BOSTON — A national law firm is facing a legal malpractice claim that offers a cautionary tale for lawyers who might not be following best billing practices.

Boston-based Goodwin Procter has been accused of malpractice in a suit filed derivatively by a shareholder on behalf of a company the firm represented in a potential sale.

When the deal went south, the shareholder challenged the seven-figure tab amassed by 34 lawyers billing at rates of up to $825 an hour.

The total $1.2 million legal bill was “excessive and unjustifiable,” according to plaintiff’s counsel Stephen F. Gordon of Boston.

What made matters even worse, the suit claims, were billing entries so bare-bones that it was impossible to determine whether the lawyers’ time was necessary or reasonable.

In a May invoice, an attorney billing at nearly $800 an hour allegedly provided no other description than “telephone conference.” In another instance, in November 2007 a partner reportedly billed $825 an hour for work that was entered as “attention to deal” and “telephone calls regarding deal.”

Charles P. Kazarian, a sole practitioner in Boston who represents plaintiffs in legal malpractice actions, said the lack of transparency in the firm’s billing was “stunning.”

The complaint contains numerous instances in which the firm’s billing entries contain woefully vague descriptions, he added.

“It’s just completely cavalier to submit that kind of a bill. You’d think a firm that is devoting so many resources to a case would also devote some resources to making sure the billing was transparent,” he said.

But such billing practices are not uncommon.

“Attorneys think of bills as ‘x amount of time at so much per hour equals how much the client owes,’” said Ellen Freedman, law practice management coordinator for the Pennsylvania Bar Association and president of Freedman Consulting in Montgomery County, Pa. “But the reality is that clients could care less about time – they care about value.”

If an attorney makes a billing entry as “telephone call,” that tells a client nothing about value, she said. But if the entry instead read, “‘Telephone call to Mr. Smith to discuss the strategic approach to the transaction,’ that’s value.”

Communication problem
The Massachusetts case stemmed from the potential sale of Framingham, Mass.-based Cumberland Farms, a convenience store chain.

To handle the transaction, the company turned to Goodwin Procter, the firm it had used for decades. But according to the complaint filed by George Haseotes, the company’s largest shareholder, the firm racked up $1.2 million in legal bills before an investment banker advised Cumberland Farms not to make the deal.

What makes this case unusual is that Cumberland Farms is not a party to the suit and in fact paid its bill without challenging it.
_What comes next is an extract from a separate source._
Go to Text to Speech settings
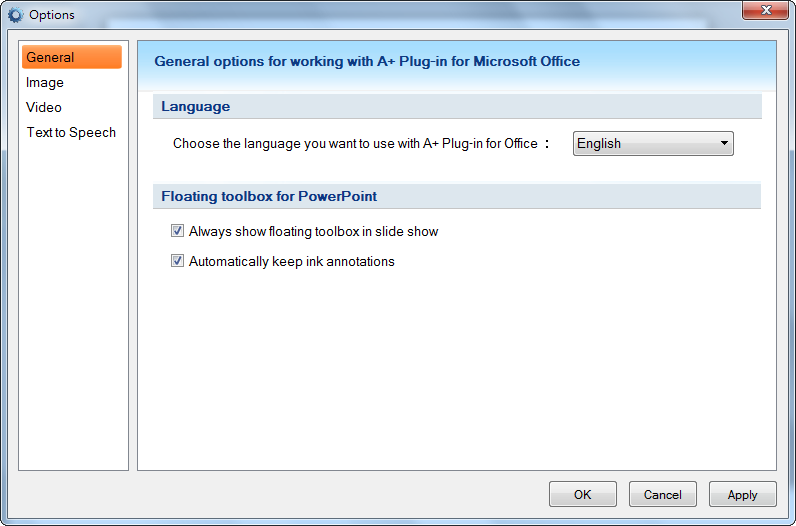 coord(71,132)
Given that, the firm will likely respond with a motion to dismiss challenging the shareholder’s standing to bring the complaint, several analysts said.

But in most fee disputes, the client is the plaintiff and the problem is lack of communication between the parties.
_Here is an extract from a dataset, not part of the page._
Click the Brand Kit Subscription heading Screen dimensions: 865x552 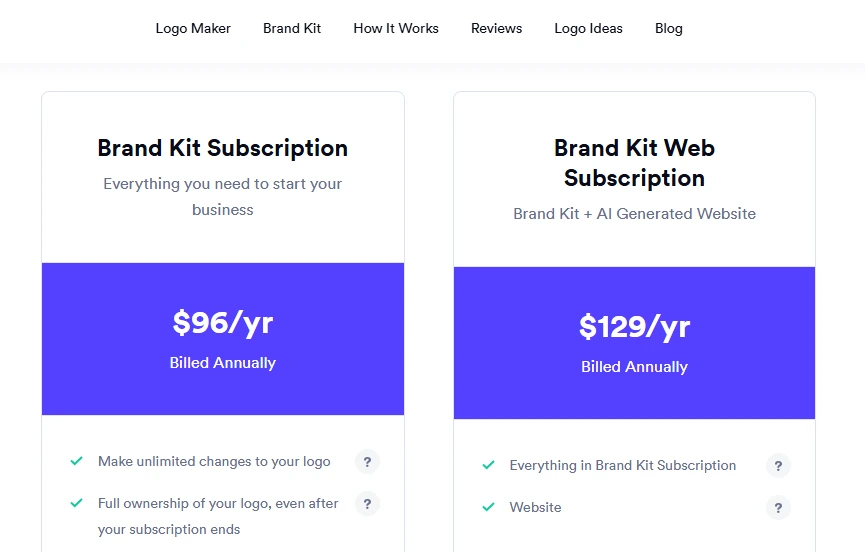coord(223,148)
Joseph S. Berman of Boston’s Looney & Grossman, who lectures and writes in the area of professional liability, advises law firms to bill clients on a monthly basis and to include a detailed explanation of who is doing the work and what services are being provided.

Freedman noted that both the American Bar Association and most state bars mandate ongoing communications with clients, which includes keeping them informed about fees.

“You do not want a client to open the bill and gasp for air,” she said. “If that happens, you have not kept the client in the loop.”

If a case takes an unexpected and potentially more expensive turn, the attorney’s first call should be to the client, Freedman said, and the lawyer should provide an estimate of the additional expense.

For example, the lawyer might say, “‘We are going to have to go down a new avenue and it will likely increase the bill 10 or 15 percent from what we originally spoke about,’” she said.
Best practices

Fortunately, vague or general billing entries are easy to fix, Freedman said.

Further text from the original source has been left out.